Renan Pieri: Nós já tivemos períodos na história em que o crescimento econômico esteve relacionado à queda da desigualdade ou até aumento da desigualdade. Olhando para os anos 1960 e 1970, o crescimento econômico estava mais associado ao aumento da desigualdade. Nesse último ciclo longo de crescimento do começo dos anos 2000, tivemos um crescimento econômico associado a uma redução da desigualdade. Então, explicar desigualdade é sempre difícil: depende muito das fontes do crescimento econômico, e não do crescimento econômico em si.
O que aprendemos dessa primeira década do século sobre crescimento e desigualdade é que se o emprego estiver relacionado (como esteve) ao aumento do número de vagas formais – que em geral pagam melhor e dão mais estabilidade ao trabalhador – e ao aumento da escolaridade média, você pode sim ter um movimento de redução da desigualdade social com crescimento econômico.

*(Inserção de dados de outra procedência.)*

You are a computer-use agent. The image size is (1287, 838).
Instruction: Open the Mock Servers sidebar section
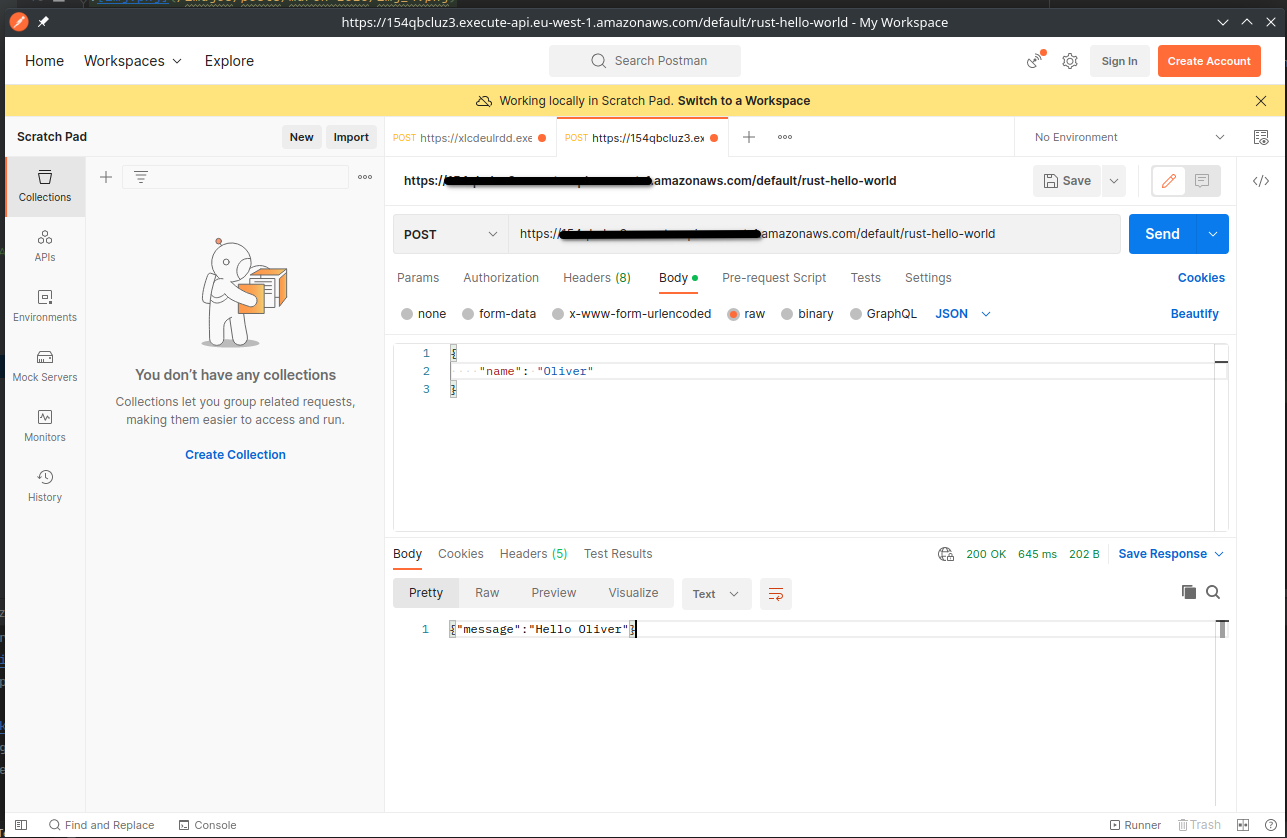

Estou dizendo isso porque esse novo ciclo da crise da pandemia possivelmente vai reduzir o crescimento econômico; não é óbvio, a princípio, se haverá um aumento da desigualdade por conta disso. Mas já é possível prever e analisar que muitas vagas formais vão ser perdidas. Também é possível verificar que temos uma dificuldade muito grande de boa parte dos alunos – sobretudo de escolas públicas – de se manterem estudando.
Juntando essas duas coisas – uma dificuldade maior dos mais pobres de ter acesso à boa qualidade de educação, e as vagas formais desaparecendo do mercado – é possível e provável que tenhamos um aumento da desigualdade nos próximos anos. A gente já vinha de um movimento de aumento da desigualdade desde a crise de 2015-16; observamos que conforme os empregos voltaram a acontecer, ainda que de forma lenta, a maior parte desses empregos era informal. São empregos que pagam menos e dão menos segurança para o trabalhador. Então nesse próximo ciclo de crise, é possível que o grau de informalidade aumente ainda mais. E menos formalização, menos acesso à educação: mais desigualdade.